▶ PROBLEM DESCRIPTION
Word for word, quote the lines from the one containing "Tap the speaker" to the end of the entries below, including both. Leave pictures out.

▶ AVAILABLE DATA
-=-=-=-=-
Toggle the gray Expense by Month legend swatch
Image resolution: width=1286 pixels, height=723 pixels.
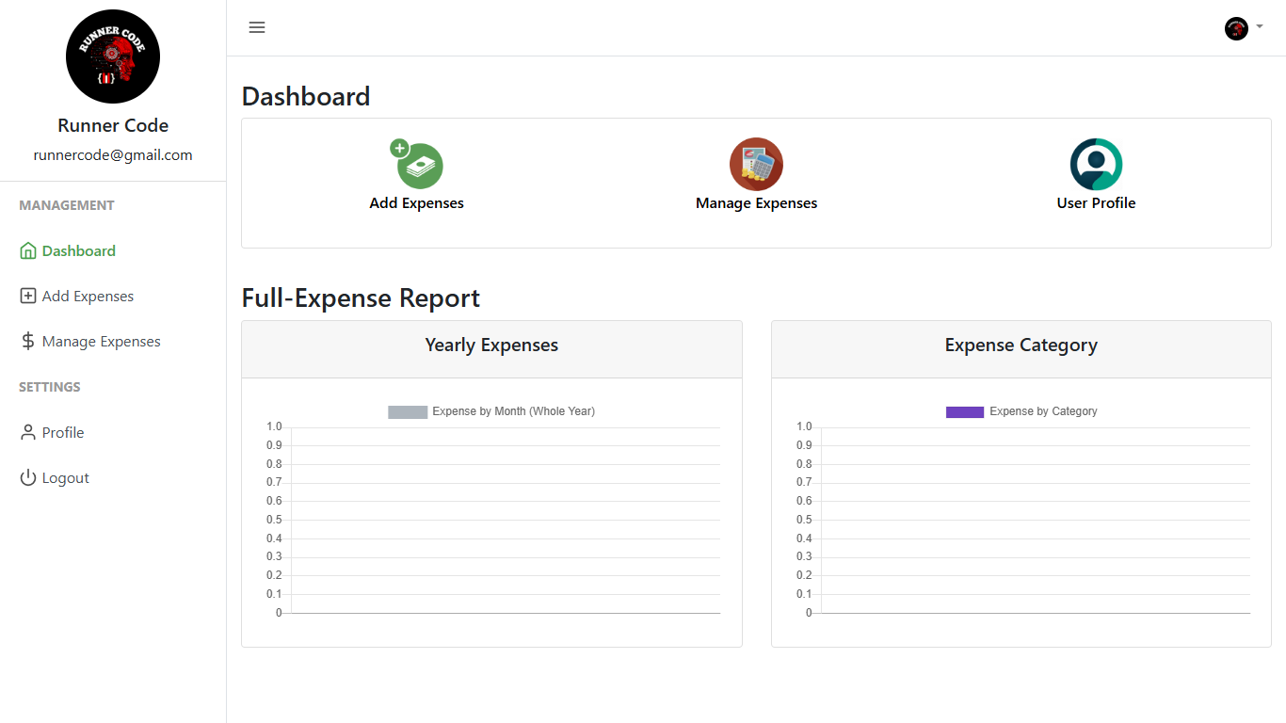click(408, 411)
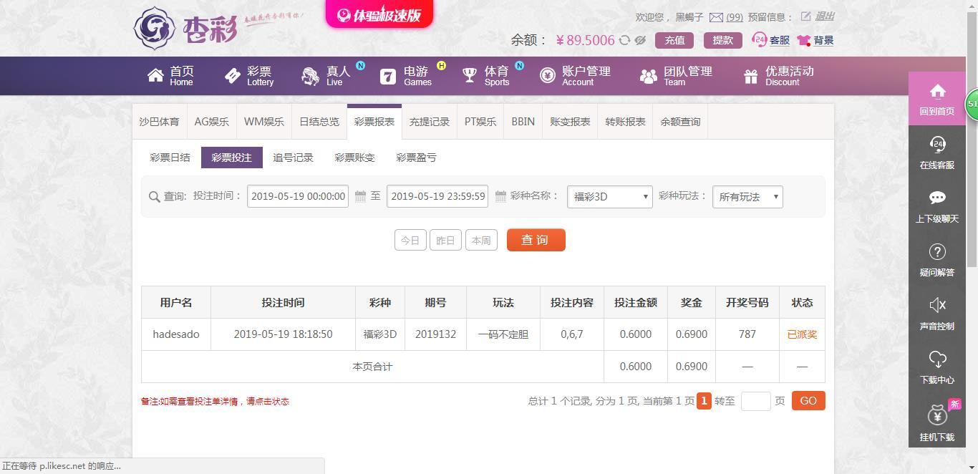Open the mail envelope messages icon
Viewport: 978px width, 474px height.
[716, 17]
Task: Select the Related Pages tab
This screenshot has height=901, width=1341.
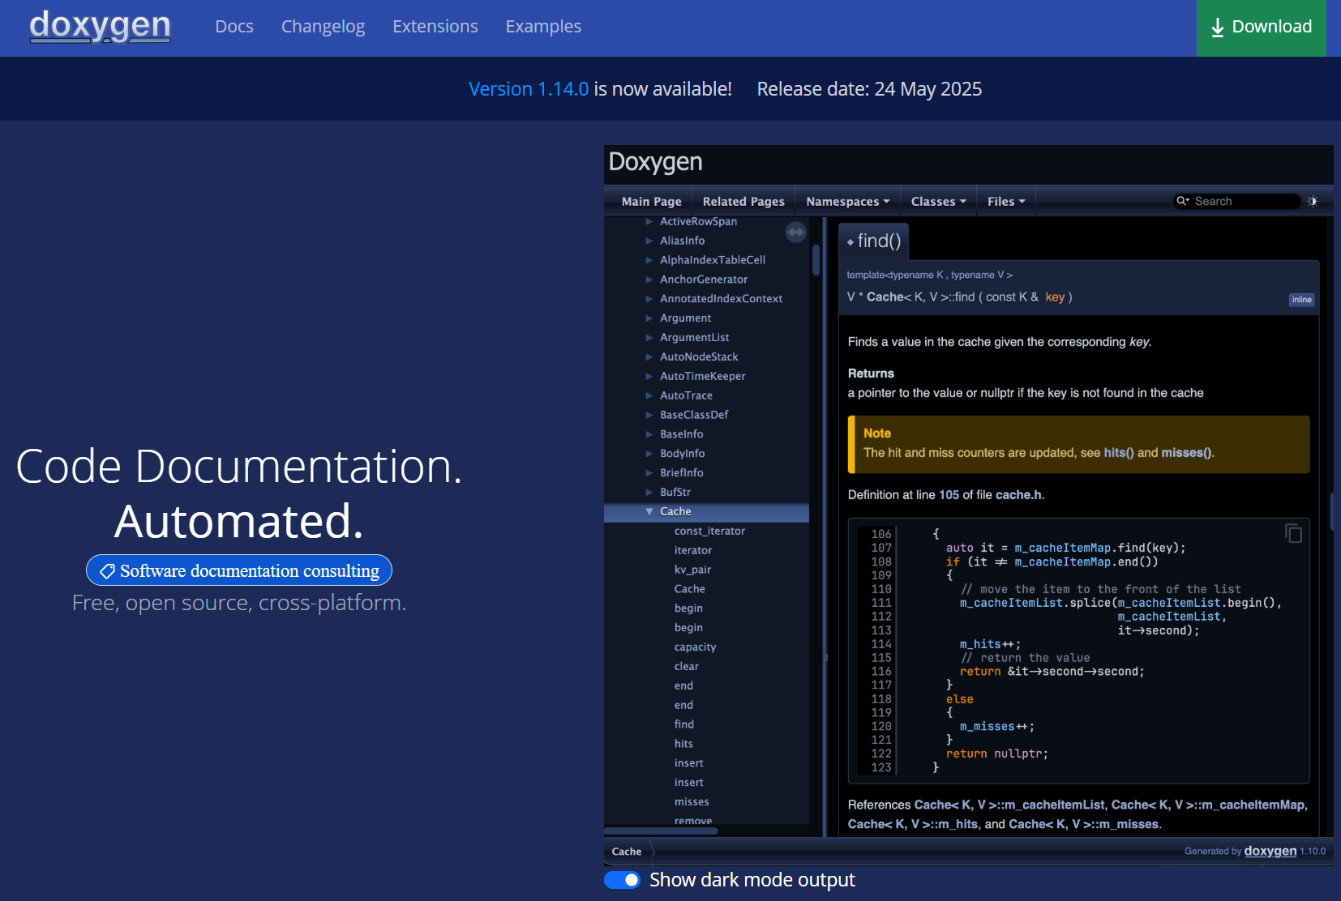Action: pos(743,202)
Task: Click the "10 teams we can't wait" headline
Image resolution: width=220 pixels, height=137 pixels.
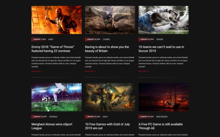Action: point(161,49)
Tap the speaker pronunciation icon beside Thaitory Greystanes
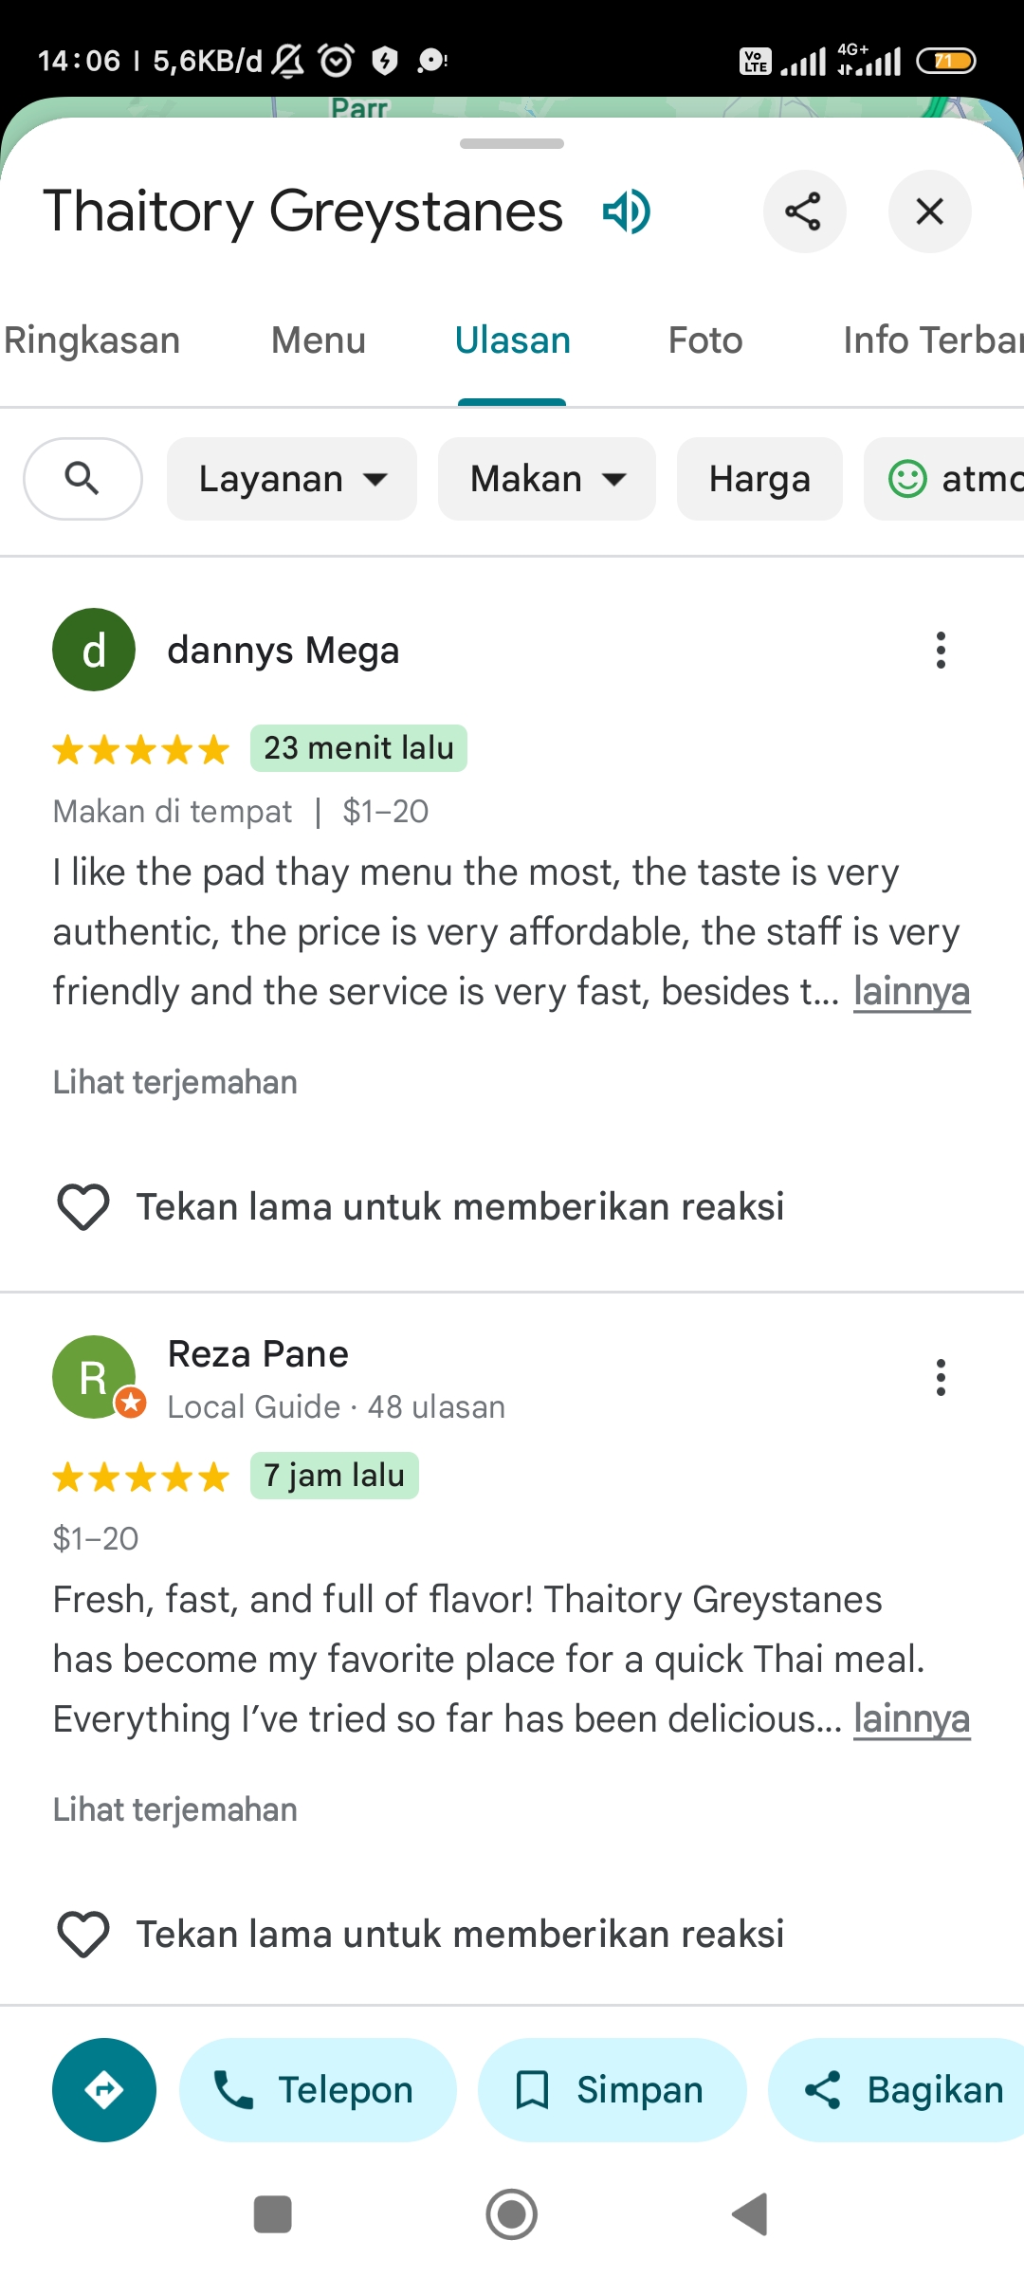The image size is (1024, 2276). click(x=627, y=211)
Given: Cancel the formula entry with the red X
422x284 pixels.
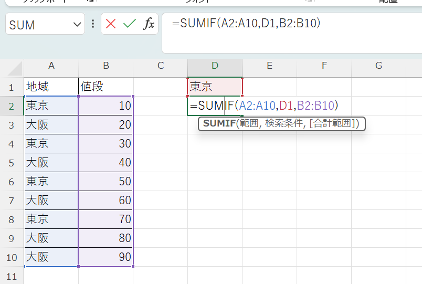Looking at the screenshot, I should 111,24.
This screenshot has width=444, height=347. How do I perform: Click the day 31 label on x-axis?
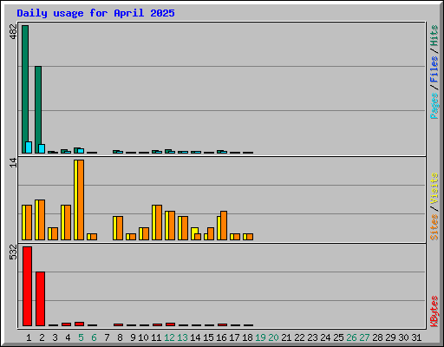pos(416,337)
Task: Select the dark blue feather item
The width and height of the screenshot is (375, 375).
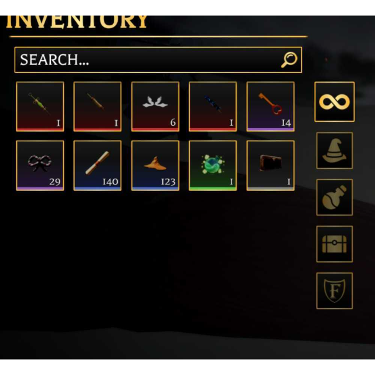Action: click(213, 107)
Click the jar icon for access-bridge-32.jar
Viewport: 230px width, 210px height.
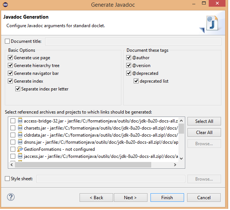(x=20, y=121)
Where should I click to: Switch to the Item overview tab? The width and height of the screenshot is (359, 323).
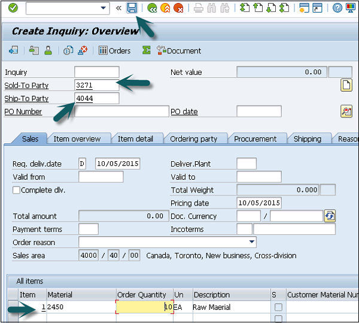(x=77, y=139)
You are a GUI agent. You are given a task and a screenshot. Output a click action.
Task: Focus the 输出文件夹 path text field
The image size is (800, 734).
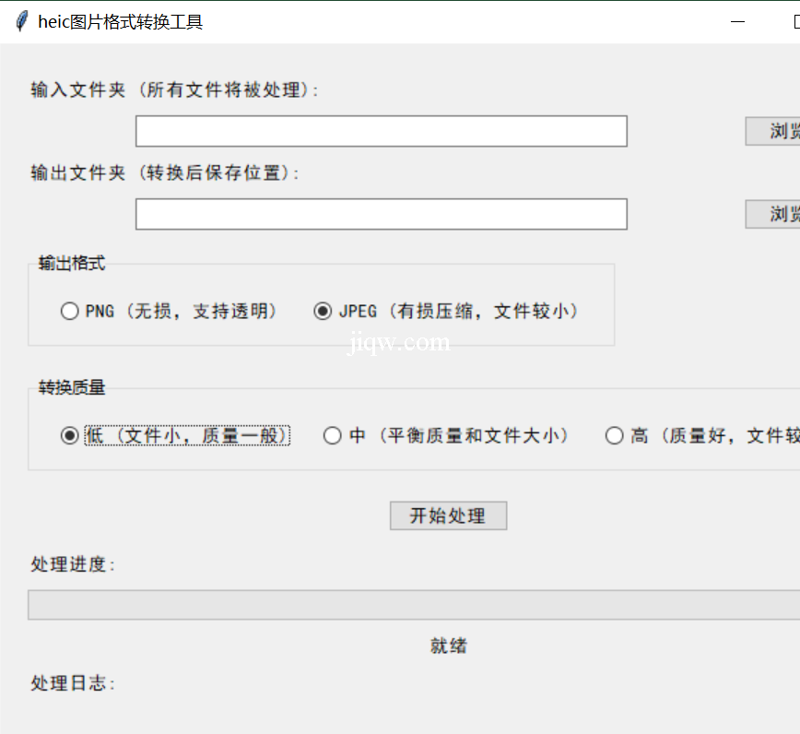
-=-=-=-=-
▶ RESPONSE TO THE TASK
Tap the speaker pronunciation icon beside Thaitory Greystanes
The image size is (1024, 2276). click(x=627, y=211)
Given: Cancel the formula entry with the red X
422x284 pixels.
Looking at the screenshot, I should 111,24.
This screenshot has width=444, height=347. How do I perform: Click the day 31 label on x-axis?
pos(416,337)
Task: Select the dark blue feather item
The width and height of the screenshot is (375, 375).
Action: click(213, 107)
Click the jar icon for access-bridge-32.jar
Viewport: 230px width, 210px height.
(x=20, y=121)
Where should I click to: Switch to the Item overview tab? The width and height of the screenshot is (359, 323).
(x=77, y=139)
You are a GUI agent. You are given a task and a screenshot. Output a click action.
Task: Focus the 输出文件夹 path text field
The image size is (800, 734).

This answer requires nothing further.